From RSS ideologue S Gurumurthy to BJP spokesman Narayanan Thirupathy, the ecosystem has visible Brahmin faces, yet not one of them is contesting. “The BJP is perceived as a Brahmin party. They don’t want to contest, but only control the party. But why didn’t they contest?” Prof Manivannan’s theory is that the Brahmin leaders are shaping the political apparatus, leaving others to fight the electoral battle.
Jayalalithaa, of course, was the grand exception who proves the rule. Katherine Young, in Turbulent Transformations, identifies her as a Tamil Śrīvaiṣṇava Vaṭakalai Brahmin. But Jayalalithaa did not return Brahmin politics to the centre of Tamil Nadu’s ideological universe. She never flaunted her identity even though she was a faithful. She succeeded as a mass populist leader with a welfare-driven, cross-caste base in a political order already reorganised by backward-class assertion, social justice language, and Dravidian legitimacy.

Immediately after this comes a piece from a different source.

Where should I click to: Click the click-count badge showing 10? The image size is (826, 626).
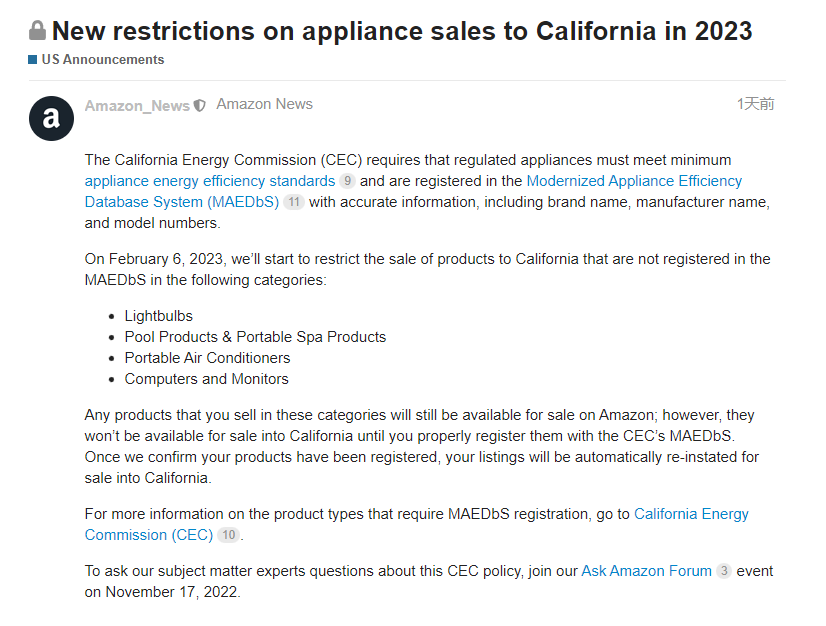click(229, 535)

Narayan’s account helps explain why she did not work to restore the political centrality of Brahmins. The Dravidian movement did not stop with rhetoric against upper-caste dominance; it translated that social ideology into governance, welfare, and a reordering of public opportunity. Tamil Nadu, he argues, became an example of empowering backward classes, with administration and politics working together to move away from “the dominance of the forward communities”. Over time, the contest shifted from Brahmin versus non-Brahmin to competition among increasingly powerful OBC and dominant-caste blocs.
New power centres
In Dravidian parties, new groups hold the levers of power due to their proximity to power. In the AIADMK, the Jayalalithaa years saw an unmistakable concentration of influence among Thevars, owing in no small measure to the clout of her close aide V K Sasikala. After Jayalalithaa, that balance shifted sharply toward Gounders, another politically and economically formidable backward community. Caste arithmetic was not incidental to the party’s 2016 victory; it was part of the engine. The OBC-heavy Kongu belt dominated by Gounders and the Thevar strongholds of the south mattered greatly, and the Cabinet reflected that social ledger: at least eight ministers from the Gounder community and seven from the Thevars.
In the DMK too, power is hardly casteless. If the Brahmin once stood as shorthand for institutional advantage, today other socially entrenched groups, such as Muthaliyar, are often seen as occupying that influential, functional space in Dravidian politics. Power in Tamil Nadu has not abolished caste, it has merely changed caste clothes.
That is why the present moment is more interesting than a simple zero in the candidate table. What has faded is not their influence so much as the incentive of contesting openly under a Brahmin sign in a state where the vocabulary of legitimacy remains stubbornly non-Brahmin.
After a century of Dravidian politics, the old minority that once exercised disproportionate power may still hover near the levers of influence. But on nomination day, hovering is not the same as standing. And Tamil Nadu’s parties, with their usual earthy realism, appear to know that perfectly well: why risk a symbolic battle you do not need, when power, after all, is often more comfortable in the second row than on the stage?